Harrison and I got up at 7:00, hoping to volunteer. We went down to the race course and looked around for someone to ask. There was one guy screwing trophies parts together in a shed, so we asked him. He didn’t think there was a BMX race today, so we were out of luck. Fortunately, I found a box of red papers that had BMX race schedules. Sure enough, there was one scheduled for that day. Registration started at 9:30, so Harrison and I decided to come back then.
Harrison also had another little flyer that told us the rules for entering in a BMX competition. “We could make this work,” he said. “I could strip down my bike and enter!”
So that’s what we did. We took off the rack, the light, the reflectors, the water bottle holders, the fanny bag, and the kickstand.
“It’s so light,” I commented, lifting up the bike.
What ended up happening was that we talked to another man who knew more about it then the other guy did.
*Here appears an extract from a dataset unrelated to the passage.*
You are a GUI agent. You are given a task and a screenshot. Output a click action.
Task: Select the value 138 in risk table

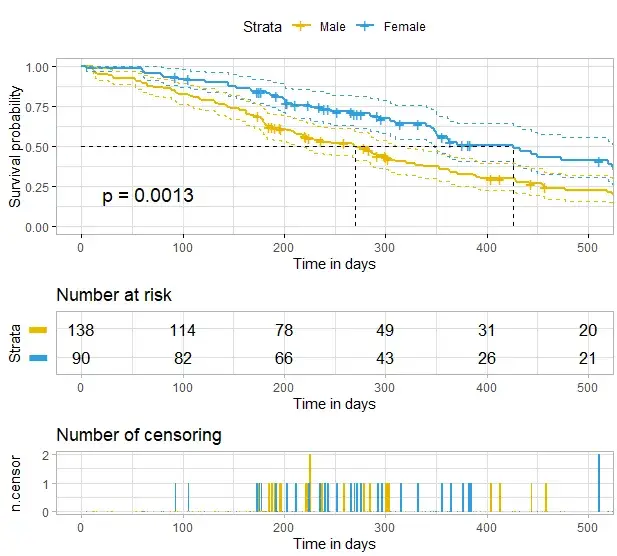[x=81, y=330]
He said that the man who scheduled all the BMX races was out of town at a parade, but would be back later that morning, and the race would start then.
“Can we enter?” Harrison asked.
We headed back and quickly stripped down my bike as well. I knew I wasn’t going to win. I knew that I would be last, but I also knew that it would be fun.
The guy who ran all the races lent full-face helmets to Harrison and I to wear. It was a bugger trying to get those things strapped, and my head was five pounds heavier afterward.
Lots of kids started coming into the park to race. A lot of them were on a race team, and they were all younger than we were. Harrison and I were put in the ‘Cruisers’ race, since we had big tires. Two other kids raced in our section.
The first time I saw the gate go down to allow the bikes to go down the ramp at the same time, I was terrified. It was like a set of teeth chomping down that I was riding over. But once I had practiced on the track a couple times with the gate, I was fine. It wasn’t as scary as it looked.
All the other racers went first, and then it was the ‘Cruisers’ turn. I was on track 4 first. And I was last. I still had not figured out who to take the second turn right, and that cost me a lot. Besides, the other kids were taking the track in about 40 seconds, and they even left Harrison behind in his 50 second run.
Our second run wasn’t much better. I was on track 6, and it didn’t make me run any faster. I was still last.
And track 8 was worse. I was still last.
But I had fun racing. I was always fourth, but never fifth.
Later that day, about half an hour before the sun went down, Harrison and I ran the track again. It was much cooler, and I finished the track in 58.9 seconds. Harrison just hit his best so far this morning, at 48.3, or somewheres around there. And neither of us have wiped out.